Earlier this week it was reported that the U.S. Federal Reserve was holding interest rates at 5.25%-5.5%, the fourth time in the last five meetings that the rate has been left unchanged. The latest CPI rate in the U.S was 3.1% for November.
The European Central Bank also left its interest rate steady following a December 14 meeting, albeit at a record 4%, in a move confirmed by ECB President Christine Lagarde.
Rate cuts are expected by all three central banks in 2024, although the recent data and position of the BOE led some asset managers to predict that it would be the last to do so.
Reacting to the BOE hold, Michael Metcalfe, head of macro strategy at State Street Global Markets, said in an emailed comment: "Three (committee) members still voted an immediate hike and the decision to hold or hike rates remains finely balanced. Clearly, the BOE needs to see greater progress on inflation to effectively signal that rates have finally peaked."
Metcalfe added: "With the BOE potentially lagging rate cuts elsewhere early next year, this will provide further impetus for asset managers to continue to eliminate their still sizable sterling underweight."
Seema Shah, chief global strategist at Principal Asset Management, felt both the BOE and ECB faced "more serious growth challenges" than the Fed.
"The U.K. is struggling with a more elevated and persistent inflation problem so, while recession risk is more pertinent for the U.K., the Bank of England needs to maintain its restrictive stance for a prolonged period to ensure inflationary pressures subside sufficiently", she said in separate comments.
"The ECB retains enough caution around inflation to tread very carefully around pivot expectations, emphasizing the need to keep rates elevated as long as necessary."

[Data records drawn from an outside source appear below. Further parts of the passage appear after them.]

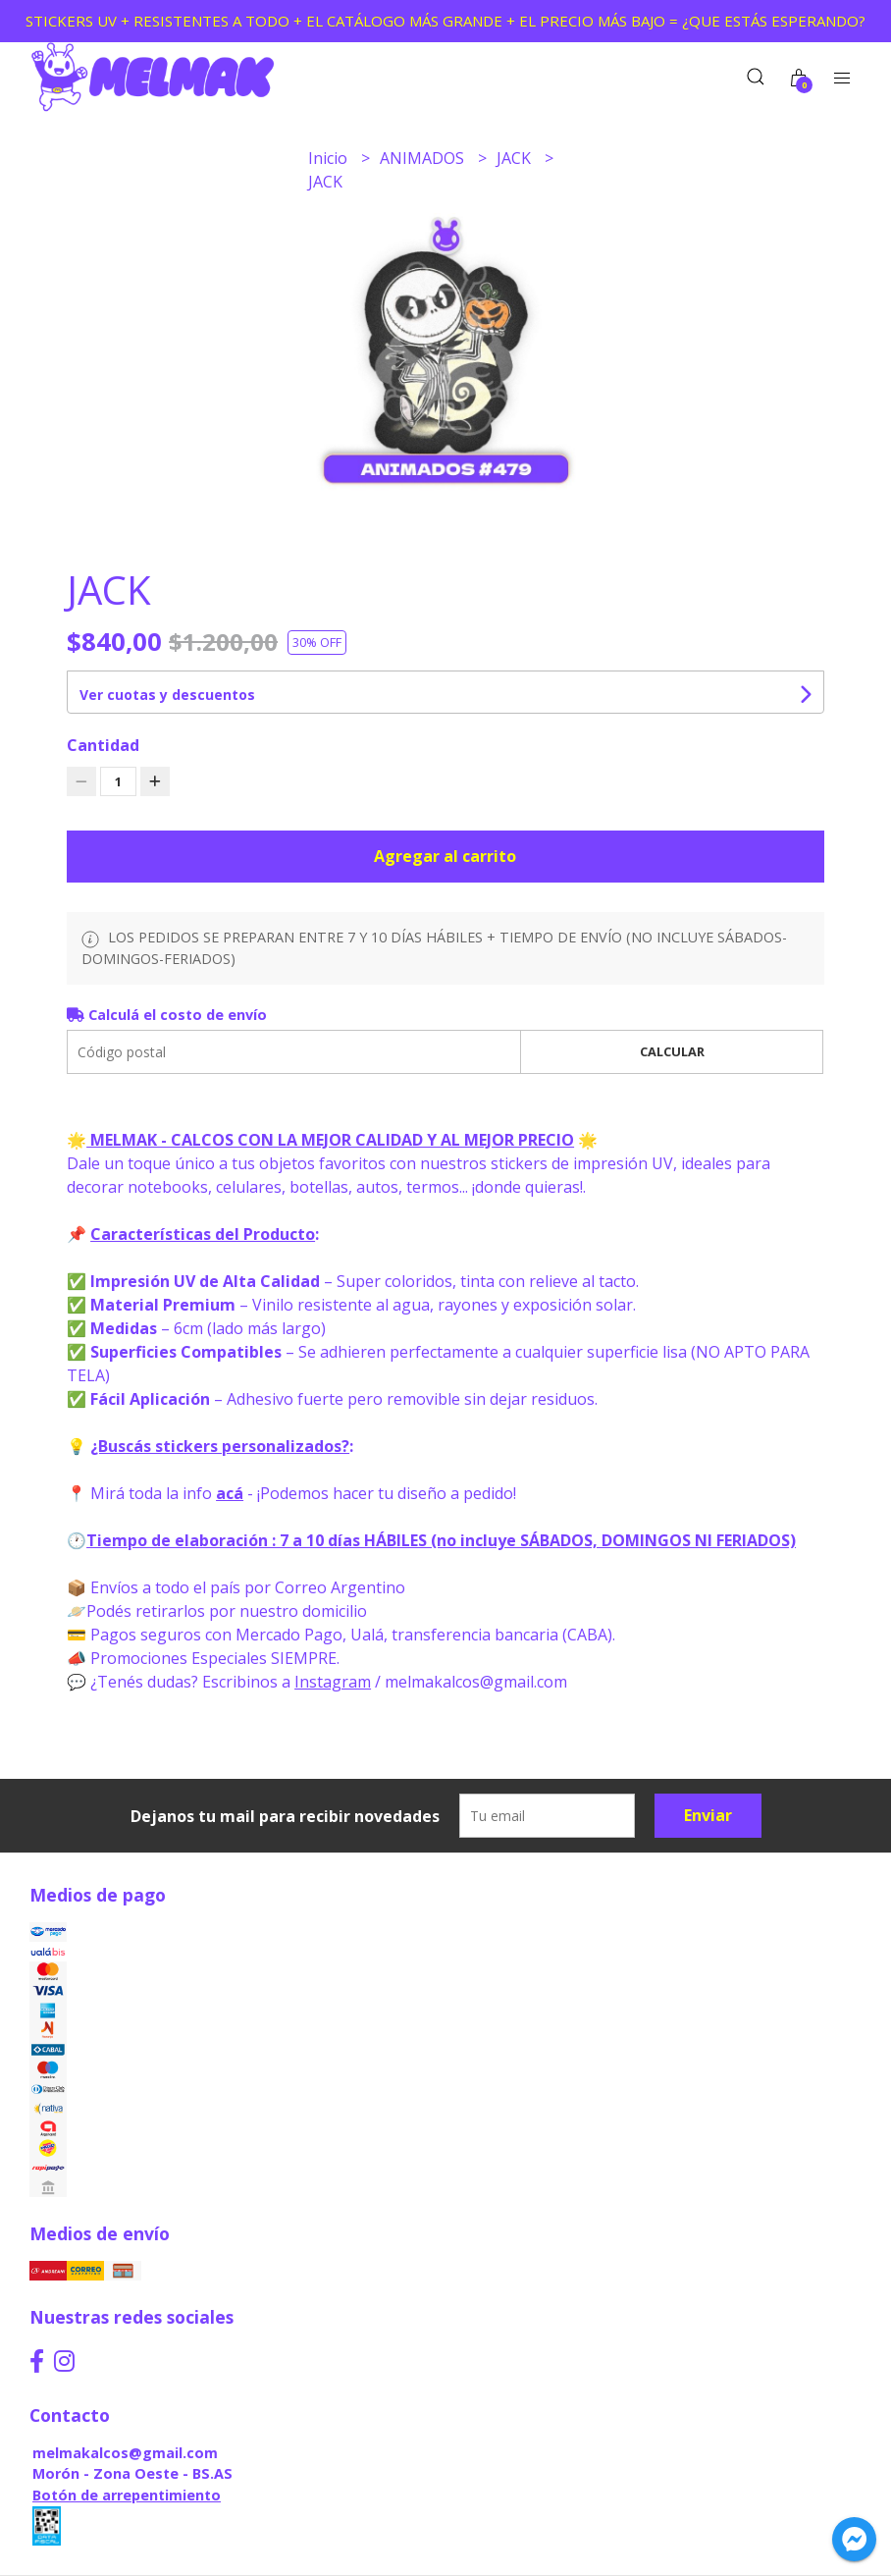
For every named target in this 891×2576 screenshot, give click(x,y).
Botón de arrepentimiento (126, 2495)
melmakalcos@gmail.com (125, 2452)
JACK (516, 158)
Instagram (332, 1681)
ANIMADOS (424, 158)
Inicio (329, 158)
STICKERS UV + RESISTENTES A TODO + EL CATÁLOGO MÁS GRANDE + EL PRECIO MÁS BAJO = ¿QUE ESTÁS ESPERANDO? (445, 20)
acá (229, 1493)
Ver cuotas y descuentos (167, 694)
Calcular (672, 1051)
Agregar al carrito (445, 856)
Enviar (708, 1815)
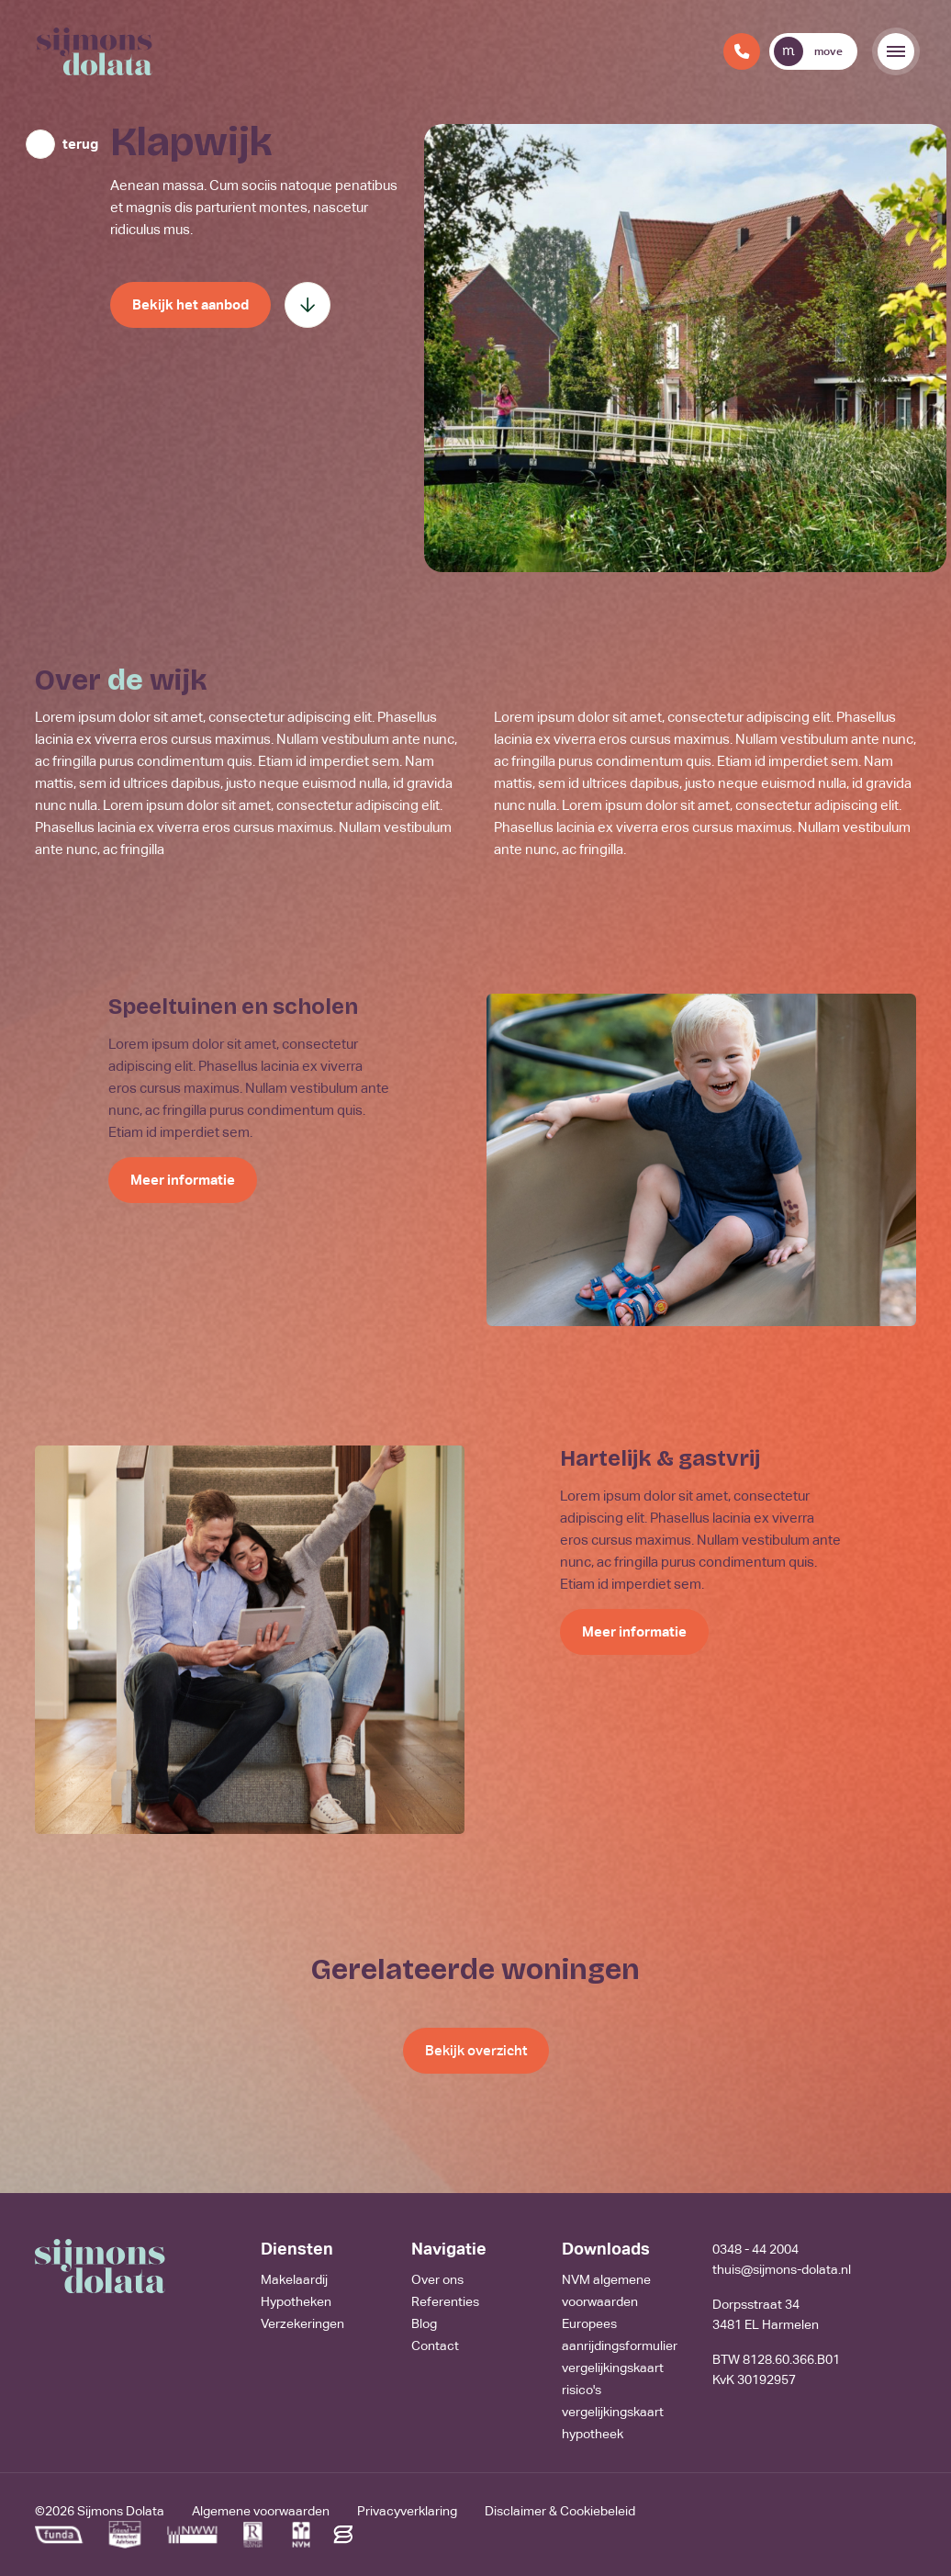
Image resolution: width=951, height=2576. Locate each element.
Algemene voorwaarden (261, 2510)
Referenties (445, 2301)
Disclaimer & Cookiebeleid (560, 2510)
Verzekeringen (302, 2323)
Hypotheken (296, 2301)
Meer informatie (182, 1179)
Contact (435, 2345)
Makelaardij (294, 2279)
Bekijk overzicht (476, 2050)
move (808, 51)
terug (80, 144)
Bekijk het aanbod (190, 304)
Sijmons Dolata (120, 2510)
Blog (424, 2323)
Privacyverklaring (407, 2510)
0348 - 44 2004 (755, 2249)
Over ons (437, 2279)
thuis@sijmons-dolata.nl (781, 2269)
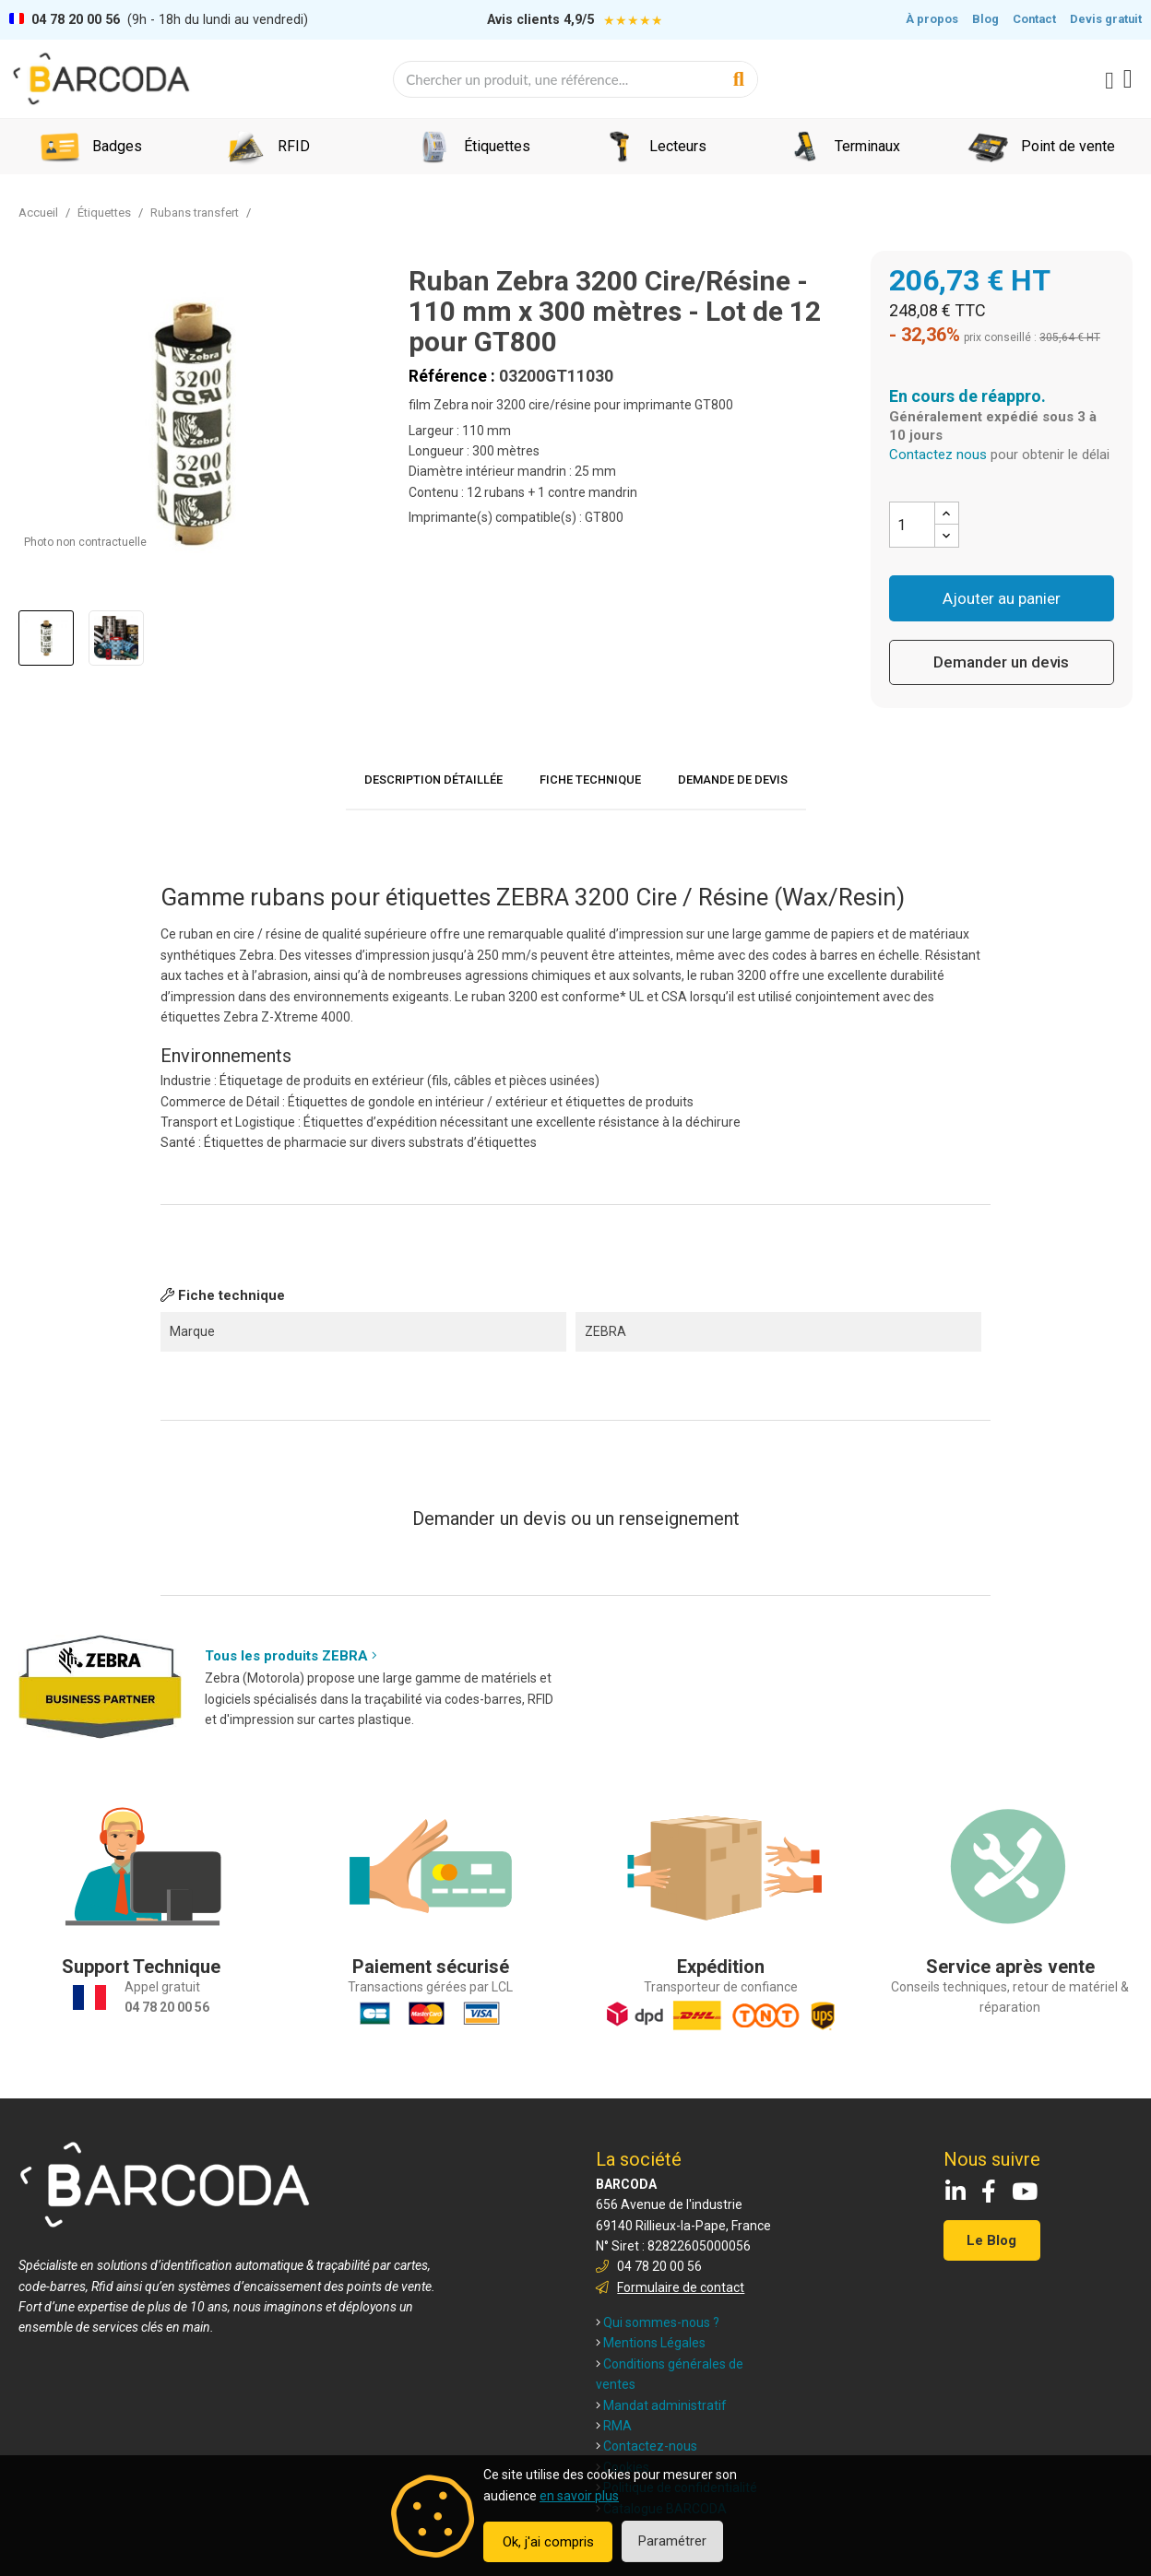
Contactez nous (938, 454)
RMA (614, 2425)
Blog (985, 19)
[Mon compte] (1109, 81)
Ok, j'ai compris (548, 2542)
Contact (1034, 19)
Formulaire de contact (680, 2287)
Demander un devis (1001, 662)
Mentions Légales (651, 2342)
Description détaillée (433, 779)
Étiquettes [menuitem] (497, 146)
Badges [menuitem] (117, 146)
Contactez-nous (646, 2446)
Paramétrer (672, 2541)
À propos (932, 19)
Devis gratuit (1106, 19)
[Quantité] (912, 525)
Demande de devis (733, 779)
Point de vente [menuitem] (1068, 146)
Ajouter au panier (1002, 598)
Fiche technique (590, 779)
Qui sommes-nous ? (657, 2322)
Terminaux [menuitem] (867, 146)
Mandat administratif (661, 2405)
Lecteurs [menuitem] (677, 146)
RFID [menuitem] (294, 146)
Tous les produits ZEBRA (291, 1656)
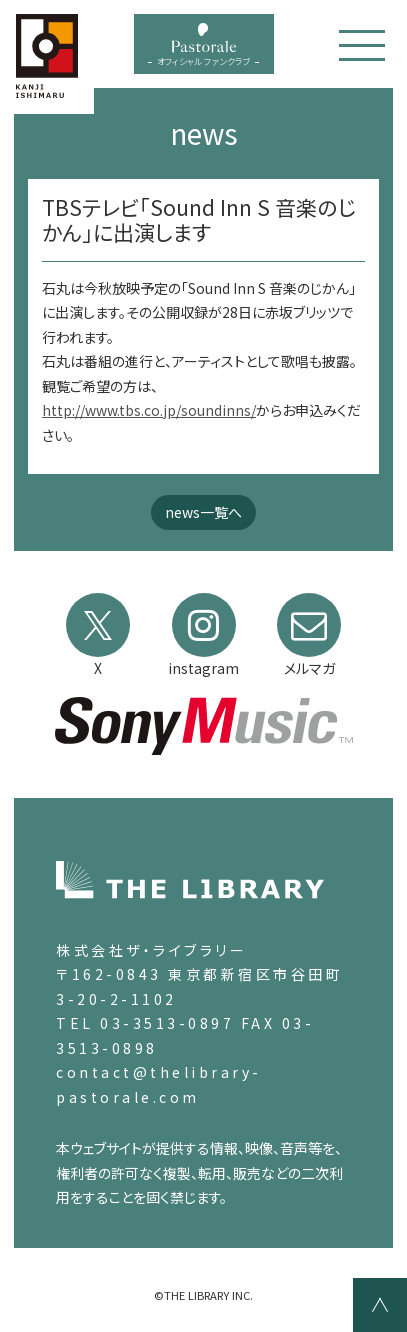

Reasons the U.K. is lagging behind on an economic recovery include a structural labor shortage stemming from issues such as an ageing population and a wave of early retirements taken during the COVID-19 pandemic, according to Vivek Paul, U.K. chief investment strategist at the BlackRock Investment Institute.
In an emailed statement, Paul said: "The Bank of England isn't riding to the rescue of a flatlining economy. It kept the policy rate on hold even as the economy shrank in October and inflation is cooling.
"Why? It is still too early to declare victory in its inflation fight given it is still well above its 2% target. It faces a tougher trade-off between protecting growth and controlling inflation than other developed markets; compared to the U.S., growth has been weaker and the disinflation process bumpier," he said.
The next BOE decision on the U.K. interest rate will be published on February 1.